In the text about the live shows, which judge had the power to give immunity to contestants in the second live show?
** START Text shown **
In the second live show, only the teams of Stelios Rokkos and Michalis Kouinelis competed. This week's results show featured a double elimination, one from each team. This week's judge Ilias Psinakis had the power to give immunity to two contestants from each team. The act with the fewest public votes was then automatically eliminated.

Contestants' performances on the second live show
| Act | Mentor | Order | Song | Result |
| Miltos Charovas | Michalis Kouinelis | 1 | "Pio Poli" | Saved By Psinakis |
| Decho | Stelios Rokkos | 2 | "Opou Kai Na Pao"/"Maniac" | Eliminated |
| JCJO | 3 | "My Life Is Going On" | Safe |
| Ioli Pedara | Michalis Kouinelis | 4 | "Break My Heart" | Eliminated |
| Giname | 5 | "Diodia"/"Ebodia" | Safe |
| Elena Panagiotidou | Stelios Rokkos | 6 | "Gia pou to 'vales kardia mou" | Safe |
| Thanos Lambrou | 7 | "Blinding Lights" | Saved By Psinakis |
| Giannis Onisiforou | Michalis Kouinelis | 8 | "Hallelujah" | Safe |
No Final Showdown

====Week 3 (5 June)====
All the teams were to perform on the same night for first time this series. The three acts with the fewest votes were announced as the bottom three, and judge Ilias Psinakis had the power to give immunity one of the acts of the bottom three. The remaining two acts then performed in the final showdown for the judges' votes.
** END Text shown **
** START Dataset content **
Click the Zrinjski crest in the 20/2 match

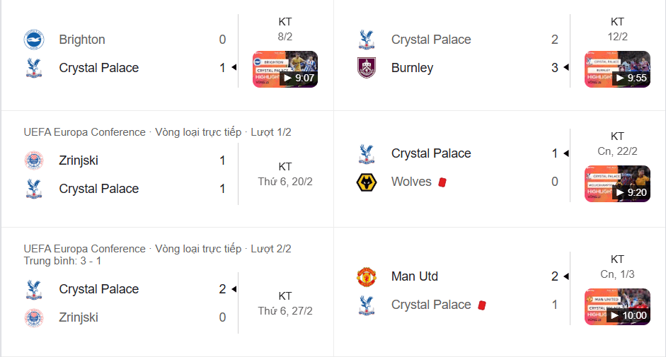coord(34,160)
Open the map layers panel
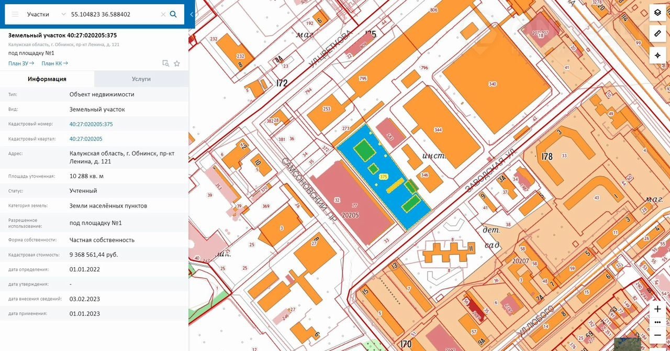This screenshot has width=670, height=351. [657, 13]
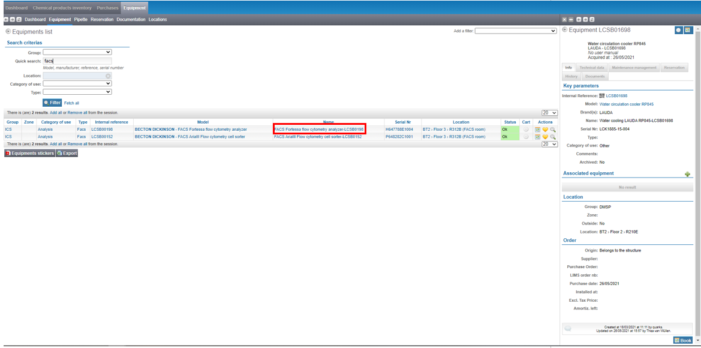The image size is (701, 348).
Task: Open the Category of use dropdown
Action: point(77,84)
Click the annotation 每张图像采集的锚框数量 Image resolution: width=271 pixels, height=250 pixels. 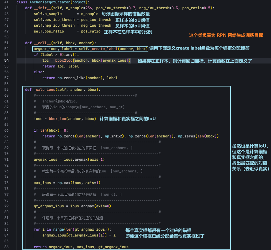pyautogui.click(x=126, y=14)
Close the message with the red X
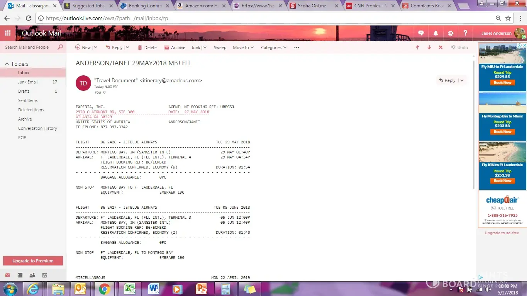 point(441,48)
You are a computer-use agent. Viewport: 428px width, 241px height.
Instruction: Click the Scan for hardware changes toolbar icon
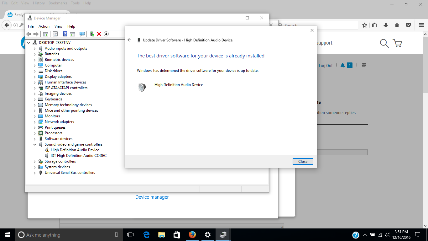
** END Dataset content **
Response to this task:
Ilias Psinakis